Anyway, assuming this really happened and it really was written up in a Project Blue Book case report, I doubt very much that Dr. Hynek would have given the story any credence unless he actually saw the dead body in situ. But it stretches credibility to think that the Air Force ever would have allowed Hynek to see Lovett's alleged corpse, much less asked him to comment on it.

Also, the fact that the Project Blue Book TV series has coincidentally done a recent episode on this Lovett story tells me that not only is the story likely to be false, but that Project Blue Book staff may be posting reviews of my book to stir up interest in their show. I know that's also a stretch, but you have to admit, it's an odd coincidence.
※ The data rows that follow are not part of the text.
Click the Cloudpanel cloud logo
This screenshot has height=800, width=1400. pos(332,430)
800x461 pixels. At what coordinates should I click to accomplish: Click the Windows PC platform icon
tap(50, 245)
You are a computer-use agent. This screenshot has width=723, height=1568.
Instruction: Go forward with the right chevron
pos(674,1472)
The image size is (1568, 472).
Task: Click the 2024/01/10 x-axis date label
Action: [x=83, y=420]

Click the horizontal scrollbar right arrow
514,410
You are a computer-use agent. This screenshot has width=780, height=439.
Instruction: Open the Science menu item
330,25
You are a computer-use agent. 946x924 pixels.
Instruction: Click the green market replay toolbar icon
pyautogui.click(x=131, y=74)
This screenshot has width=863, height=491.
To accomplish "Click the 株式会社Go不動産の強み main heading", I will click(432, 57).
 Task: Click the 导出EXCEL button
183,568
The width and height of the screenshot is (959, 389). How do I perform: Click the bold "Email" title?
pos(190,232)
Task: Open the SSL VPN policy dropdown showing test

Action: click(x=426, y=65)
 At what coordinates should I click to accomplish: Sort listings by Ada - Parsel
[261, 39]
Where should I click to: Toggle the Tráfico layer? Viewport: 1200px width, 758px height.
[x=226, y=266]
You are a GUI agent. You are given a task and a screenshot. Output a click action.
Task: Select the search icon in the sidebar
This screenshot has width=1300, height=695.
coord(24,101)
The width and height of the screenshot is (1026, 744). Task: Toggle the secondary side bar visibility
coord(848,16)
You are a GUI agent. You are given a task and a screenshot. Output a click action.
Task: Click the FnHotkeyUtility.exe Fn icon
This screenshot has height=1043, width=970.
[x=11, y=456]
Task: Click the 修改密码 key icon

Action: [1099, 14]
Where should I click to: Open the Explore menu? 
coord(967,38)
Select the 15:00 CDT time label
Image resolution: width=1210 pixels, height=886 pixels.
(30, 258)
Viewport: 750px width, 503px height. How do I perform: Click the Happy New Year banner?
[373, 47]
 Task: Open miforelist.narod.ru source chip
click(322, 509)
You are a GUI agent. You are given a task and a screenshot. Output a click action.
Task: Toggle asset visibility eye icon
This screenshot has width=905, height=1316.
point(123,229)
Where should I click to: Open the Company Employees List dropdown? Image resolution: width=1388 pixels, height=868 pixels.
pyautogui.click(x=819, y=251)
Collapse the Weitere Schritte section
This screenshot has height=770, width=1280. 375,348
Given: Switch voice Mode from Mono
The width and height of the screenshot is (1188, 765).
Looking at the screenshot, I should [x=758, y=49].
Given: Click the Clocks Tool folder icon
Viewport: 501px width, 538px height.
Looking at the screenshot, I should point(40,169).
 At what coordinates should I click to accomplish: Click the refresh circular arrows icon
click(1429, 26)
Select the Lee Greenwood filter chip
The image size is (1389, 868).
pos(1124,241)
Thursday, February 6, 2020

The Forgotten Man of UFOs

This week found me ransacking my research files, looking for a recording of an interview I conducted in 2013 for my book The Close Encounters Man. It was an interview with a gent named William T. Powers, who had served as Dr. J. Allen Hynek's right-hand man at Northwestern University throughout much of the 1960s. I needed the recording of the interview to use in the TV show I'm producing for Travel Channel (aka TRVL), but 7 years after the fact I could not find the file... hence the ransacking.

The Socorro UFO: Bill Powers was there
The audio file wasn't where it was supposed to be, so I needed to look in all the places whether it wasn't supposed to be. Naturally, after spending an entire day tearing my entire office apart, I found the recordings, preserved on my old digital recorder, in the top drawer of my desk... aka, right where it was supposed to be!

Losing the recording of the interview would have been a great loss, both to UFOlogy and to me personally, as Bill was one of the warmest, friendliest, most cheerful people I've ever met. He passed away about a year after I interviewed him, and since I was the only person who had ever talked to him about his UFO work with Hynek, the recording holds a special place in my heart and in UFO history.

If you've read The Close Encounters Man, you may remember some of Bill's fascinating recollections of the Swamp Gas Case and Lonnie Zamora Case, stories of Hynek's epic battles with Blue Book boss Hector Quintanilla, or his remembrances of the early days of Hynek's "Invisible College." I'm hoping that some of Bill's UFO stories will make it into the show, because his words carry a lot of weight. At a time when there is more disinformation about UFOs than ever being spread about, it matters a lot to hear the voices of people who actually know what they're talking about.

Cheers to you, Bill!

P.S. The recording is now saved in 3 different media in 3 different places, including one in my safe, so I will never lose it again.